SET TASK: Find every line in the entries below that contains the string "width" with the same capitalization, and copy each of those lines.

RAW RECORDS:
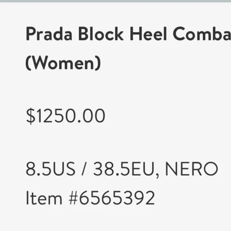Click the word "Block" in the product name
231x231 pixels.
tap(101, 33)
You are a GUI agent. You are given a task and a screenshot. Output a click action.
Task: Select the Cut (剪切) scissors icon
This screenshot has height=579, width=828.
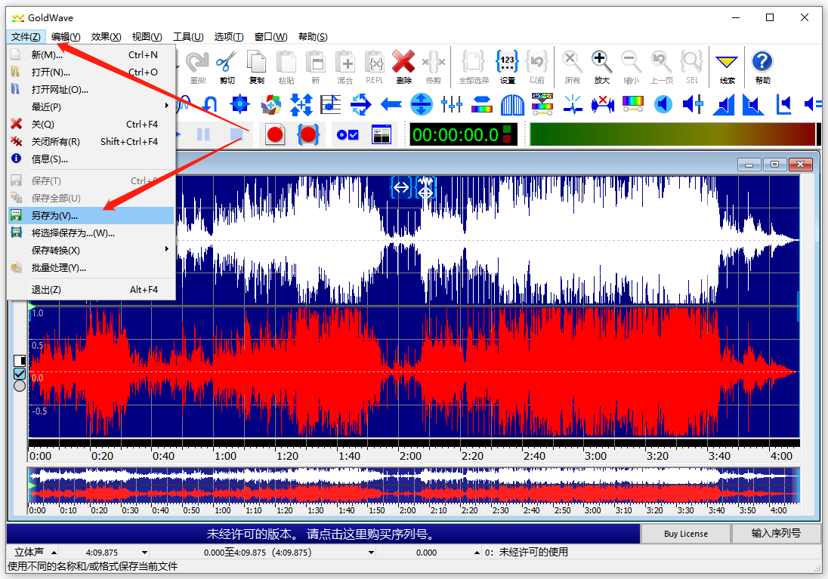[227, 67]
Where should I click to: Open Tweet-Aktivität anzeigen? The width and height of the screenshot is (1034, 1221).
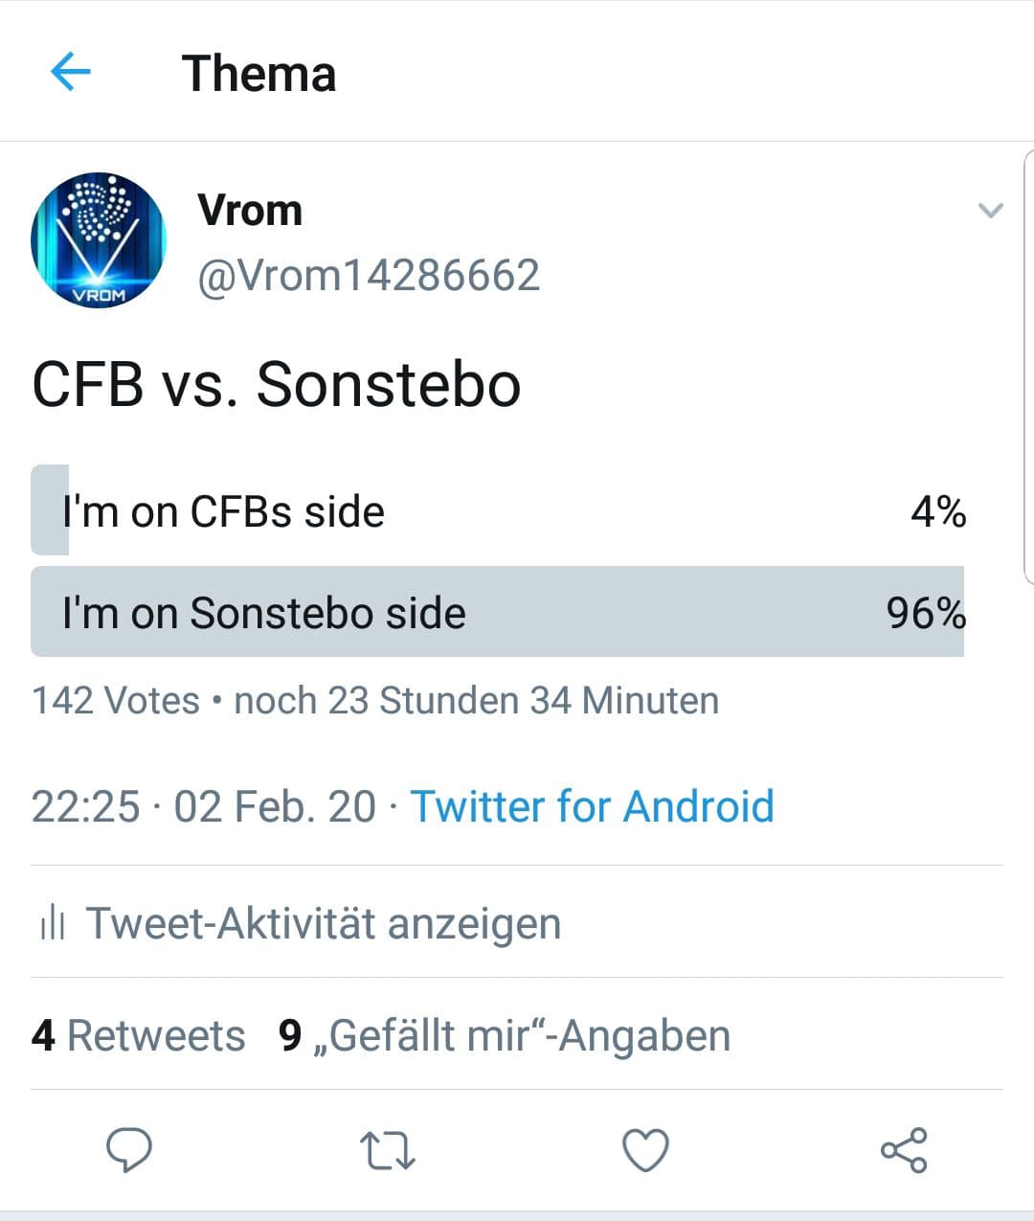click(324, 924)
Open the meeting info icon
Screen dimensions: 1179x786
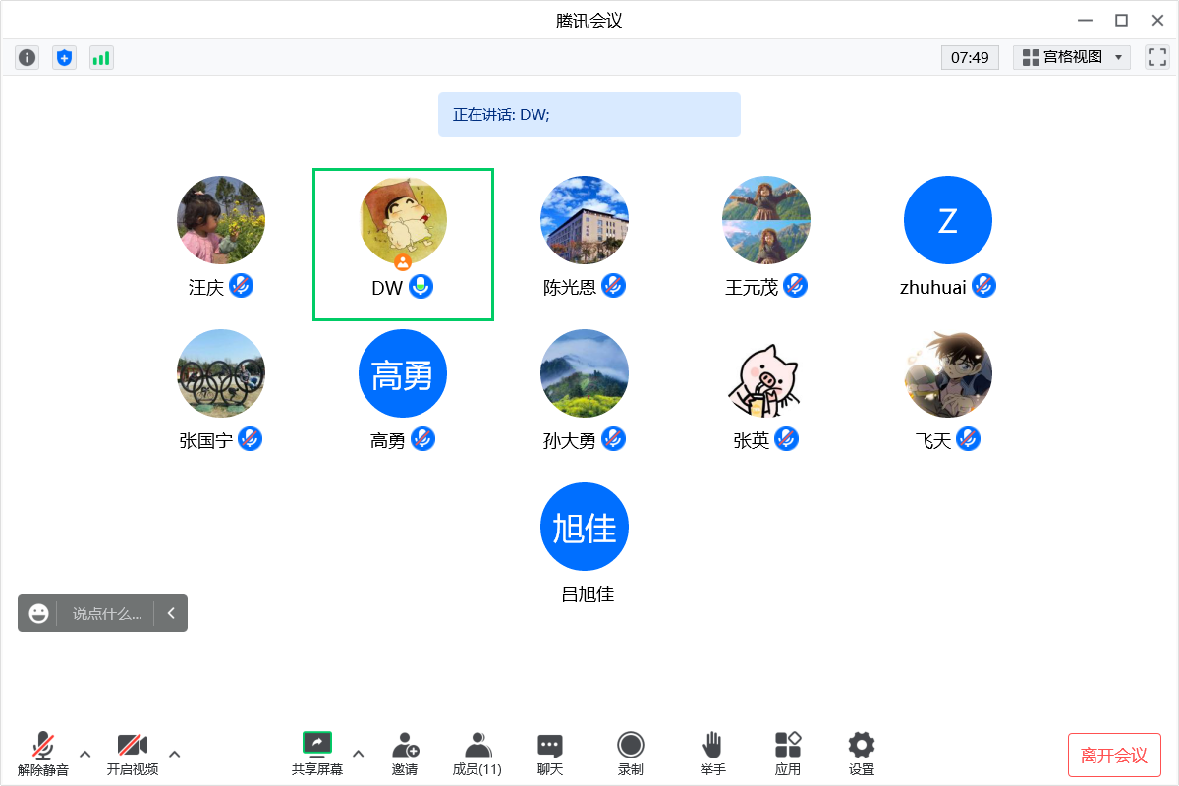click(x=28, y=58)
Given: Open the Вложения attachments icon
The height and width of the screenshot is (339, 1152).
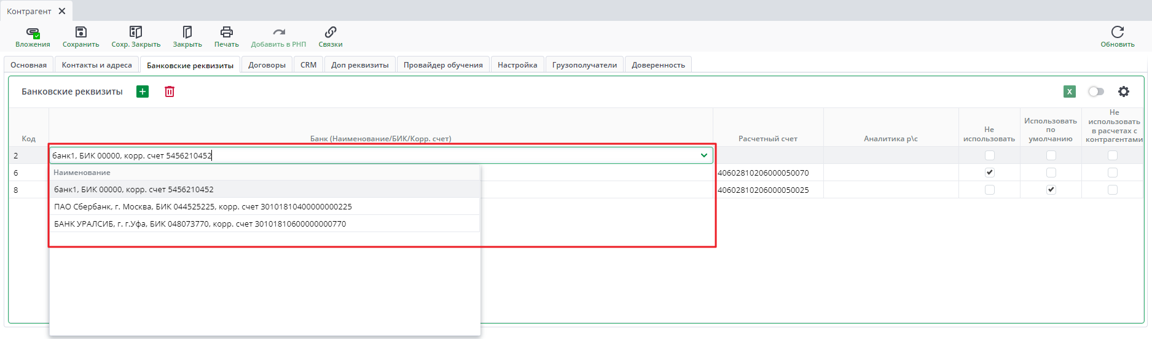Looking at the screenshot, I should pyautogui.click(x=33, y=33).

ANSWER FOR THE TASK:
This screenshot has height=579, width=828.
Where should I click to: Open Tweet-Aktivität anzeigen? The width and height of the screenshot is (1034, 1221).
The height and width of the screenshot is (339, 1152).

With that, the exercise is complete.